[EXERCISE PROMPT] Repeat the data in full and exactly. Leave the pictures out.

[THE INPUT]
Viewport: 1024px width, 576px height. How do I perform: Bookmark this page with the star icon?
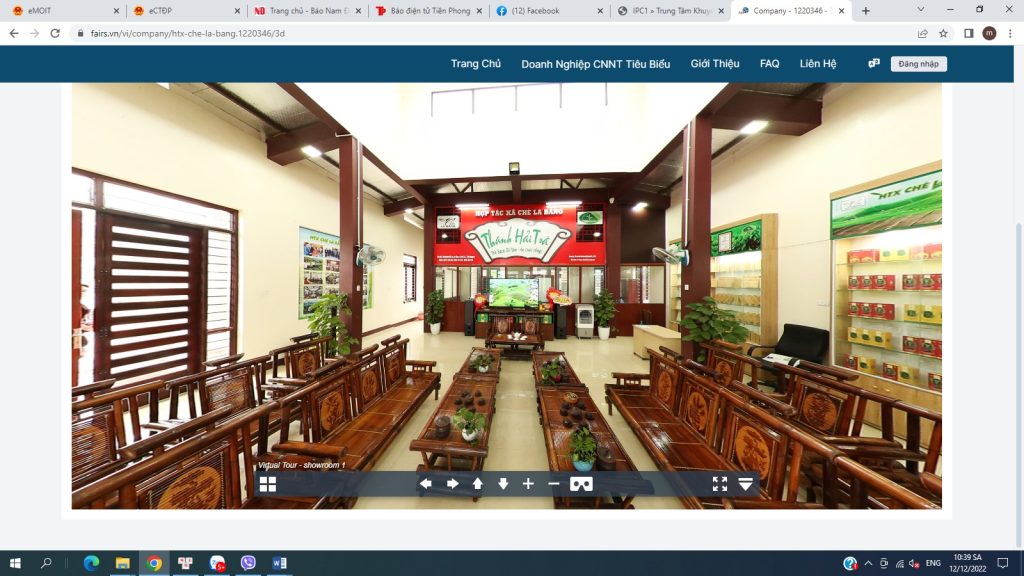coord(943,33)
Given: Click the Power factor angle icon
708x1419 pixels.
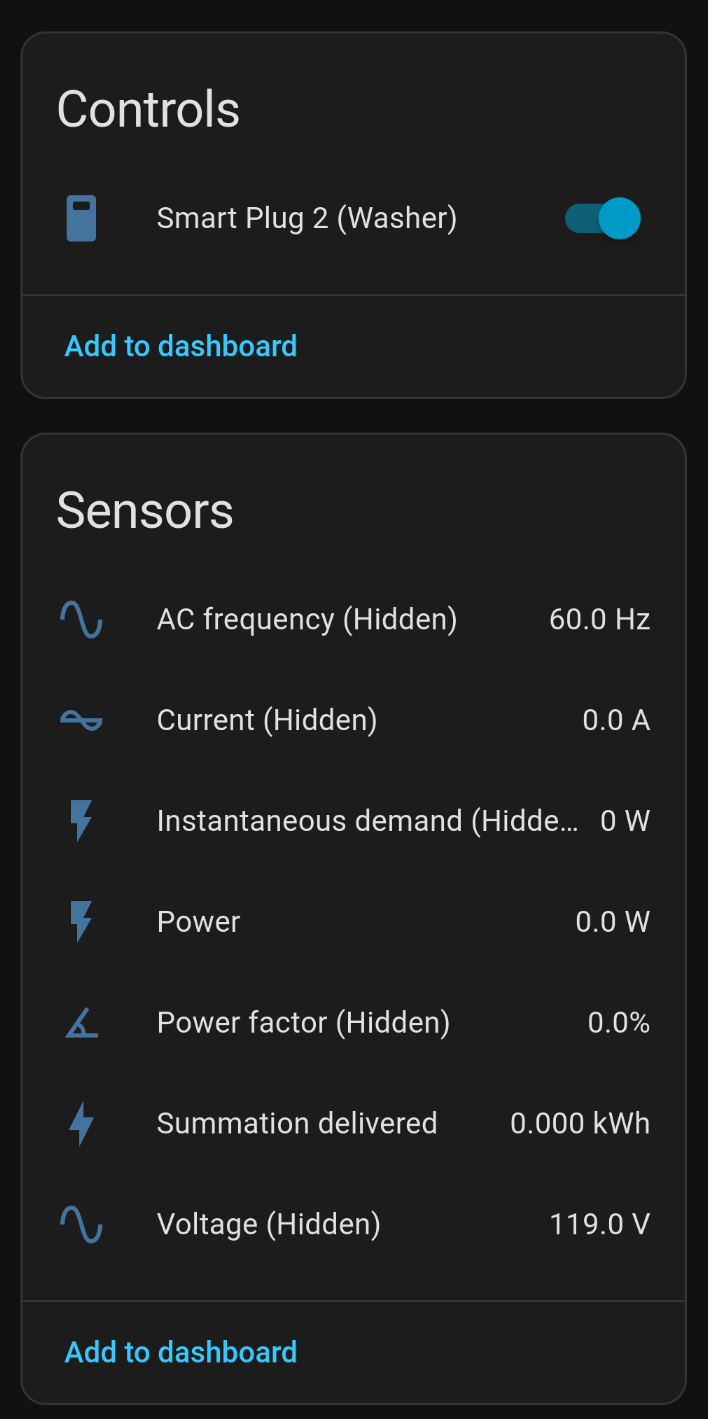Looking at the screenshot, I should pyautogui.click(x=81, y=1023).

[YOUR RESPONSE]
Viewport: 1024px width, 576px height. How do I perform: Bookmark this page with the star icon?
coord(943,33)
Given: Click the Power factor angle icon
708x1419 pixels.
Looking at the screenshot, I should pyautogui.click(x=81, y=1023).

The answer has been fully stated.